The story of Iran’s incredible modernization under Shah Reza Pahlavi from 1936 to 1979, when women lost the veil and got modern educations and freedoms, and when commerce and technology ruled the day, then the even more rapid and brutal loss of women’s and civil rights under the fundamentalist Khomeini in the 1980’s, and Iran’s isolation and extremism since, is one of the most dramatic tales of the 20th century. I’ve recently heard that The Queen and I, 2008 (IMDB 7.2), by an Iranian filmmaker who talks with the widow of the Shah, is a compelling and very personal retelling of Iran’s late 20th century story. It’s on my watchlist now. This history is critical not only to understanding modern Iran, but to understanding modernization in general.
The only thing People’s Century has underplayed so far is the impact of the massive rise of the corporations since 1950. We’ve let our global corporations get bigger than most of our governments in the last 60 years, so we shouldn’t be surprised when they take over our political systems, remove choice and competition at the top, and corruption and crony capitalism and corporate welfare result. I’m confident we’ll fix this imbalance in the future, but the first step is seeing the problem.
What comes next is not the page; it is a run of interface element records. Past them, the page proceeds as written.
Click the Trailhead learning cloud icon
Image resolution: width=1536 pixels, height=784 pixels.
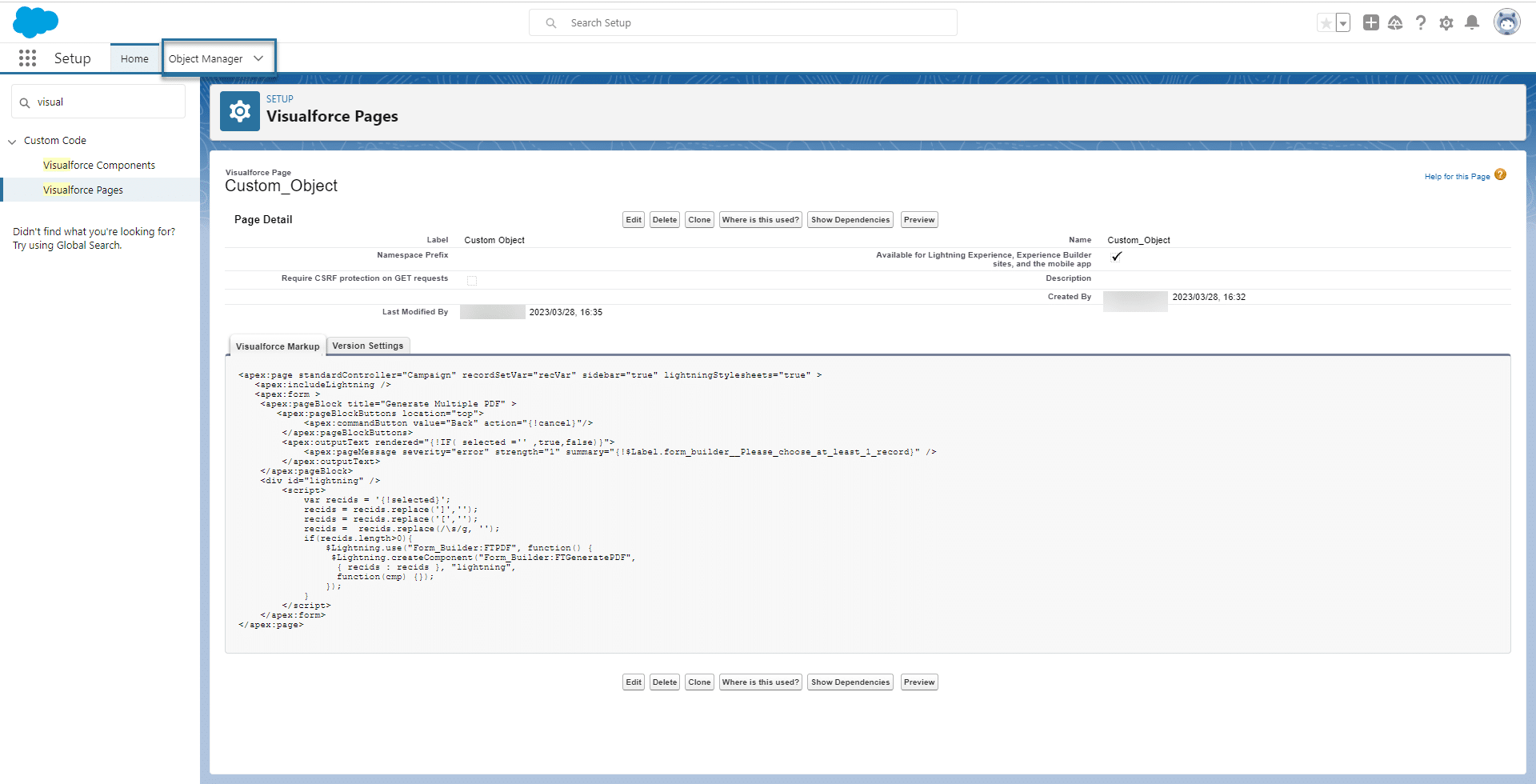1396,22
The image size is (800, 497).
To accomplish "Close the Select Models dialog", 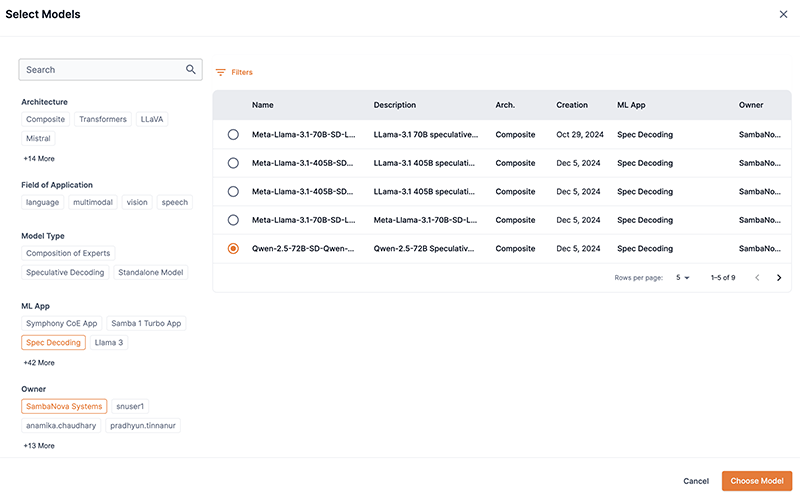I will (x=783, y=14).
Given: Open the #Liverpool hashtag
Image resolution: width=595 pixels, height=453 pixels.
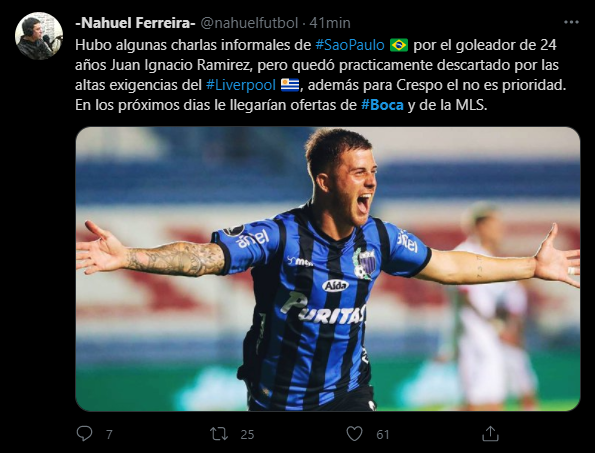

People’s Century gets close in several of its episodes, but ultimately it misses on this critical point. I’m giving the series an 8.8 however. Ultimately it’s must-watch material.
*Finding People’s Century online isn’t easy at present. Episode 2, Killing Fields (WW I) is on Amazon Instant Video. A few more are online here. For now, to see all 26 you will have to go to the torrent or usenet sites (use an anonymizer of some type if you torrent, so your ISP doesn’t throttle your connection), or buy a creaky old VHS copy ($99 for the series) off Amazon or eBay. DVDs don’t appear to be available at any price. As I’ve written in How the Television Will be Revolutionized, until reasonably priced digital educational video emerges (and we all know what reasonable is), you should have no qualms going to the internets for this, as long as you are willing to pay the price, as in all conflict. Be a soldier in the war for global access to affordable quality educational video!
Objections? Additions? Omissions? Let me know. I hope you can find time to watch the series, it’s amazing.